Даже хотелось бы никаких не говорить… но все равно. Не для себя и не для него – для других вызову из прошлого милые тени наших встреч.
Быть с людьми – какое бремя!
О, зачем же надо с ними жить,
Отчего нельзя все время
Чары деять, тихо ворожить?
«Тени» – первый рассказ Сологуба, напечатанный в «Сев[ерном] вестн[ике]». Свежий и сейчас, как тогда. Но ранее там было напечатано его стихотворение – кажется, «Ограда». Коротенькое, но такое, что пройти мимо нельзя. Магия какая-то в каждой вещи Сологуба, даже в более слабой.

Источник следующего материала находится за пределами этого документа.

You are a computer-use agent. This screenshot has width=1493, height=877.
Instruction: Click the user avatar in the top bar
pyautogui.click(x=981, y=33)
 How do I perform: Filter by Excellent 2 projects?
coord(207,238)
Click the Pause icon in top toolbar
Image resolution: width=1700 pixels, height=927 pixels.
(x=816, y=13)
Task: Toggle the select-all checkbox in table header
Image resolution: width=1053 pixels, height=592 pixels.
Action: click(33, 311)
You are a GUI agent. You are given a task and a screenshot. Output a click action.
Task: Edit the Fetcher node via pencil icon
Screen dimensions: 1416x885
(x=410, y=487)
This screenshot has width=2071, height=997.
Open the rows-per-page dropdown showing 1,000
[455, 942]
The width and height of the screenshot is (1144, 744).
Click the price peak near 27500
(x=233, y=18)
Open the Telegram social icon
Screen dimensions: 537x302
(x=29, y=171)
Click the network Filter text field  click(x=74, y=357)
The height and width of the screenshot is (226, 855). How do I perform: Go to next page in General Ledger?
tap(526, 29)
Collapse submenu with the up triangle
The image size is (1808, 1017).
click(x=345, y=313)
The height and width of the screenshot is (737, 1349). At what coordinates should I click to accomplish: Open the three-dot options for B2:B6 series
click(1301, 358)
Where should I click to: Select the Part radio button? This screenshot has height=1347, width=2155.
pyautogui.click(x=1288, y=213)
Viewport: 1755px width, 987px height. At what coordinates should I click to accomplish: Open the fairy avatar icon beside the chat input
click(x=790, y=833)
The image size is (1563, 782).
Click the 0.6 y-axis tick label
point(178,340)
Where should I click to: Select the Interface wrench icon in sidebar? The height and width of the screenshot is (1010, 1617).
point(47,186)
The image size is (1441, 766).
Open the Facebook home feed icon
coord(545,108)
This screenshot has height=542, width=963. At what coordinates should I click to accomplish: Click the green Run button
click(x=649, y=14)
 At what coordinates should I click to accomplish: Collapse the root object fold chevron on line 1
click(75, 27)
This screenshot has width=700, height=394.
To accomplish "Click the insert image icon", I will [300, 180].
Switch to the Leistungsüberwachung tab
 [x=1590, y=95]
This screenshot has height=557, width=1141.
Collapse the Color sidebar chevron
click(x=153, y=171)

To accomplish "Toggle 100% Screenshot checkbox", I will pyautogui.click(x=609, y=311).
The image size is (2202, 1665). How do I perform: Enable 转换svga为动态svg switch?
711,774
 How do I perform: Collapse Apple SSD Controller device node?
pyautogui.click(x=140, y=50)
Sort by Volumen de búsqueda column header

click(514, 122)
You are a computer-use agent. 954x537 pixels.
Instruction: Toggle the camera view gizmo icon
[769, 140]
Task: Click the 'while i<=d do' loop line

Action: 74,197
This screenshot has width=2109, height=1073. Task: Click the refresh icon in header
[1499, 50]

Мы уже знали, что это – скромный учитель, школьный. Петербуржец, но служил до сих пор в провинции. Молодой? Даже не очень молодой. А фамилия его – Тетерников.
Н. Минский, тогда секретарь «Северного вестника», решил, что с такой фамилией нельзя выступать. Предложил ему наскоро, очевидно по неудачной ассоциации (выдумать не умел) – псевдоним «Сологуб». Только и было его выдумки, что одно «л», – вместо двух в имени старого, весьма среднего писателя – графа Соллогуба.
Не знаю, как понравился псевдоним новому поэту, но он его принял. Минский очень увлекался и псевдонимом, и самим поэтом. В то время (дни декадентства) «Сев[ерный] вестник» шел навстречу «новым талантам», даже искал их (добрая память ему за это).
У меня, при моем и тогда не увлекающемся характере, увлечения Сологубом не было; просто он мне очень нравился. Даже он один из всех и нравился; а немало было их, новых, из которых иные пропали, а многие имеют ныне старые, заслуженно или незаслуженно громкие имена.
На Пушкинской улице в Петербурге был громадный пятиэтажный дом – гостиница, не первоклассная, но и не так чтобы очень затрапезная. Ее почему-то возлюбили литераторы и живали там, особенно несемейные, по месяцам, а то и по годам.
Не избег ее и Минский. Говорил про себя тогда:
Он жил в Пале,
Он пел в Рояле.
Немало интересных собраний повидали на своем веку номерки этого Пале-Рояля, скромные, серым штофом перегороженные. Там впоследствии жил Перцов, там бывал Розанов, эстеты «Мира искусства»…
Там пришлось мне в первый раз увидать и Сологуба-Тетерникова.
Это было в летний или весенний солнечный день. В комнате Минского, на кресле у овального, с обычной бархатной скатертью, стола, сидел весь светлый, бледно-рыжеватый человек. Прямая, невьющаяся борода, такие же бледные, падающие усы, со лба лысина, pince-nez на черном шнурочке.
В лице, в глазах с тяжелыми веками, во всей мешковатой фигуре – спокойствие до неподвижности. Человек, который никогда, ни при каких условиях не мог бы «суетиться». Молчание к нему удивительно шло. Когда он говорил – это было несколько внятных слов, сказанных голосом очень ровным, почти монотонным, без тени торопливости. Его речь – такая же спокойная непроницаемость, как и молчание.
Минский болтал все время, конечно, Сологуб слушал… а может быть, и не слушал, просто сидел и естественно, спокойно молчал.
– Как же вам понравилась наша восходящая звезда? – пристал ко мне Минский, когда Сологуб, неторопливо простившись, ушел. – Можно ли вообразить менее «поэтическую» наружность? Лысый, да еще каменный… Подумайте!
– Нечего и думать, – отвечаю. – Отличный; никакой ему другой наружности не надо. Он сидит – будто ворожит; или сам заворожен.
В нем, правда, был колдун. Когда мы после подружились, то нередко и в глаза дразнили его этим колдовством.
«…Приветствую тихие стены
Обители бедной моей…»
На Васильевском Острове, в одной из дальних линий, где по ночам едва тусклятся редкие фонари, а по веснам извозчик качается на глыбах несколотого льда – серый деревянный домик с широким мезонином. Городская школа.